D.C. Council Chairman Kwame Brown lashed out at school officials on Thursday who said they did not support his bill to require all District students to take the SAT or ACT before they can graduate.

Scott Pearson, executive director of the D.C. Public Charter School Board, testified before the council that Brown’s bill to make students take at least one college-entrance exam and apply to at least one postsecondary institution was “overreaching.” He also testified that charter schools were already incentivizing students to prepare for college.

“All they want is our money and they don’t want us to tell them what to do,” Brown said of the city’s charter schools. He added, “You know I’m a supporter of the charter schools, but for the charter schools to sit here and say [that]. …”

Brown also appeared angry when D.C. Public Schools’ chief academic officer, Carrie Wright, said she did not support additional graduation requirements for D.C. students.

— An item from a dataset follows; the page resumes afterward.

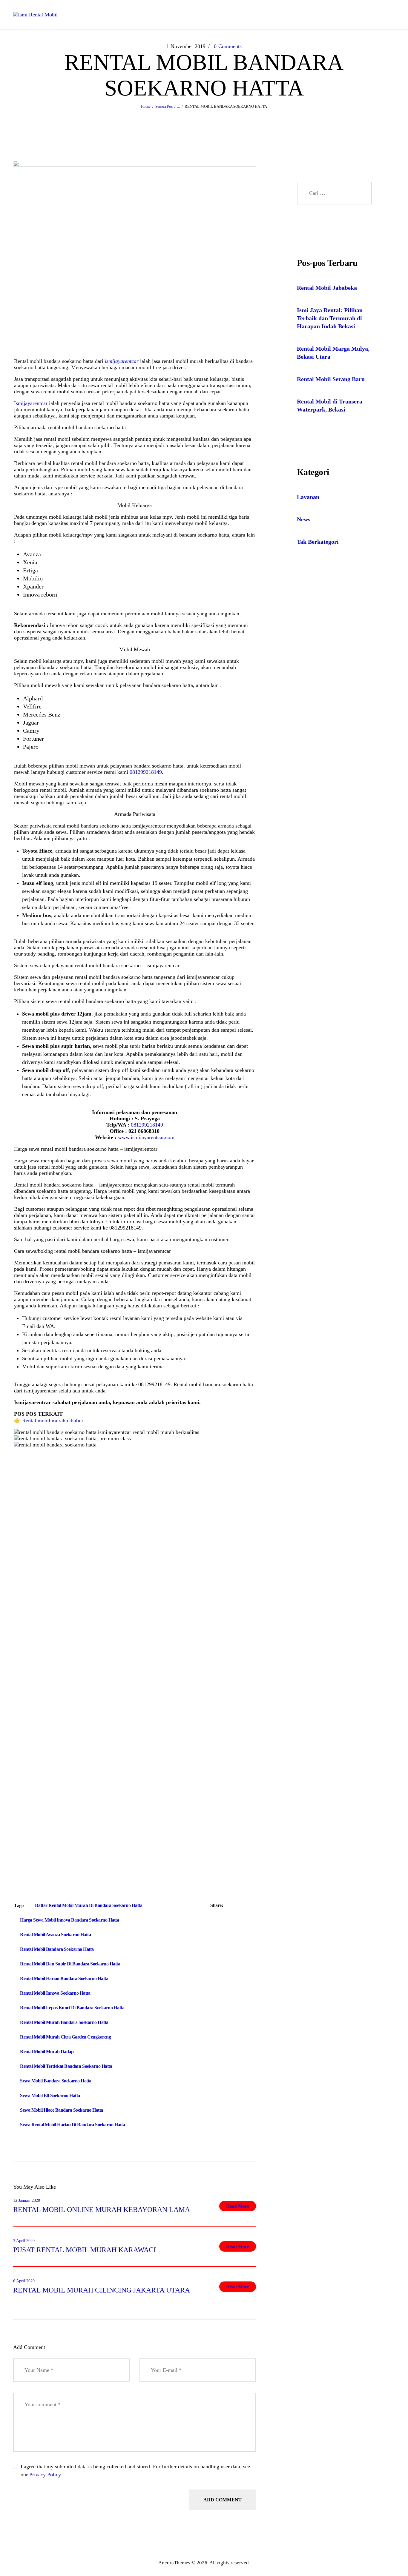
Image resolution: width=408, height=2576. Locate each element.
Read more (237, 2206)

Brown asked Wright if any of her colleagues or employees lacked college degrees. Wright said she did not know and would have to check — not quite the answer Brown was asking for.

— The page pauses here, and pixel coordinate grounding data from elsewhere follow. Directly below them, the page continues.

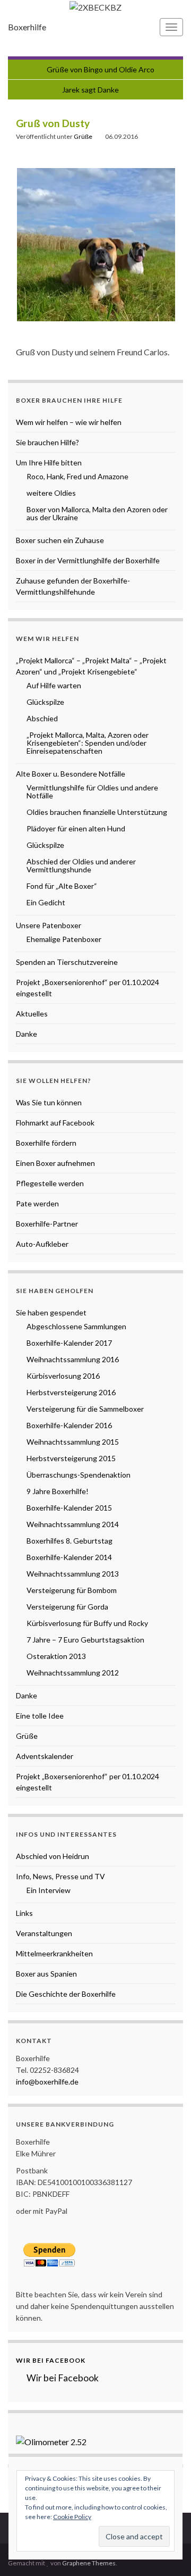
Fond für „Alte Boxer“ (62, 885)
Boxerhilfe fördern (46, 1142)
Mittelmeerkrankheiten (54, 1953)
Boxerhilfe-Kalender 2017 (69, 1342)
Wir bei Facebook (50, 2360)
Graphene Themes (89, 2563)
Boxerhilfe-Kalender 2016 (69, 1425)
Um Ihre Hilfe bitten (49, 462)
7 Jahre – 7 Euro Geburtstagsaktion (85, 1639)
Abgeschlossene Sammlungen (76, 1326)
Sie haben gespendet (51, 1312)
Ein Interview (49, 1890)
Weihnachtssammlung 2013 (73, 1573)
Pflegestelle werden (50, 1183)
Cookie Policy (72, 2517)
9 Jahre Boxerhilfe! (58, 1491)
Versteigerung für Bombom (72, 1590)
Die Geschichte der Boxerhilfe (66, 1993)
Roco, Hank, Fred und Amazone (77, 476)
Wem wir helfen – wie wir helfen (68, 422)
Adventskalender (44, 1756)
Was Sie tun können (49, 1102)
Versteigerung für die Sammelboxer (85, 1408)
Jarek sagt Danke (90, 89)
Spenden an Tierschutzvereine (67, 961)
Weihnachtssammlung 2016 (73, 1359)
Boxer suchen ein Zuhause (60, 540)
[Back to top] (167, 2552)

“Dr. Wright, I am appalled that I am sitting here and you can’t even agree that this should be mandatory,” said Brown, who questioned Wright’s grasp on the situation after she said she had been with the school system for three years.

Brown introduced the College Preparation Plan Act of 2012 on the premise that more students will go to college if they take concrete steps toward admission. Eleven states require that students take the SAT or ACT.

Several D.C. schools, like Benjamin Banneker Academic High School, already require students to apply to at least one college. Washington Math Science Technology Public Charter School has students apply to at least five.

Although she personally opposed it, Wright said D.C. Public Schools planned to support the bill after working with the chairman to improve it, and Hosannah Mahaley, head of the agency that regulates both DCPS and the charters, said she supported the bill.

Spokesmen for DCPS and the charter school board did not return requests for comment by deadline Thursday.